Retype, word for word, the line holding "Task: Select San Diego (SAN) fare under Kauai" and every line below it to the end of the listing. Leave out the pictures.
+===+
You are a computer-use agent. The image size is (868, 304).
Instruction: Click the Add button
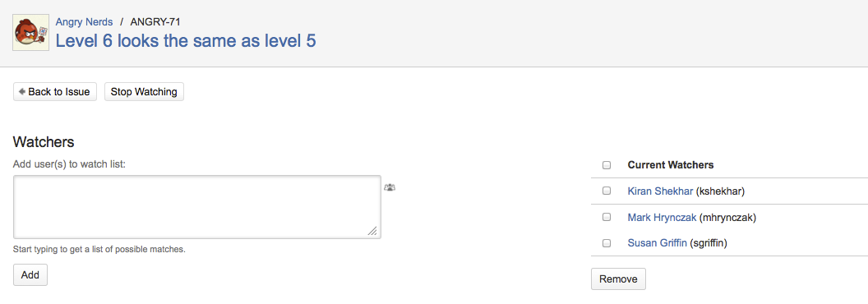click(30, 274)
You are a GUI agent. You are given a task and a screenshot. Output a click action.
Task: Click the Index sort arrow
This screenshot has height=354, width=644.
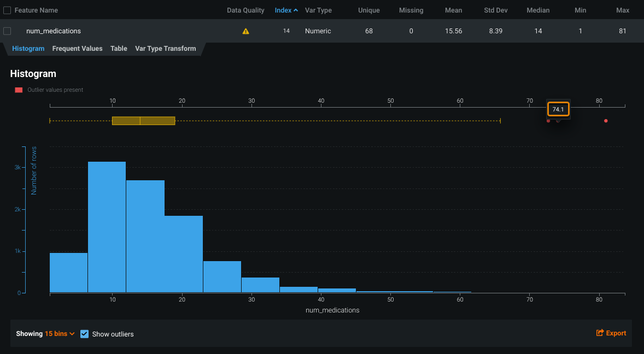point(296,10)
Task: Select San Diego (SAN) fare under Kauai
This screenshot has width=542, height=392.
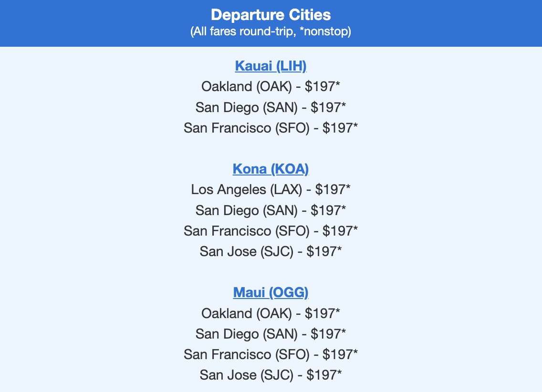Action: [x=271, y=107]
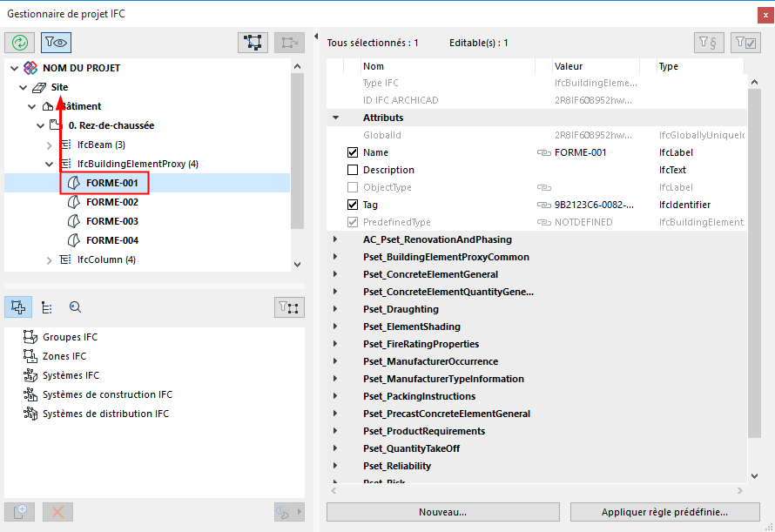Click the Valeur column header
Screen dimensions: 775x532
pyautogui.click(x=569, y=66)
+===+
ANSWER BOX
Task: Select San Diego (SAN) fare under Kauai
This screenshot has width=542, height=392.
Action: [x=271, y=107]
Click the Valeur column header
Screen dimensions: 775x532
pyautogui.click(x=569, y=66)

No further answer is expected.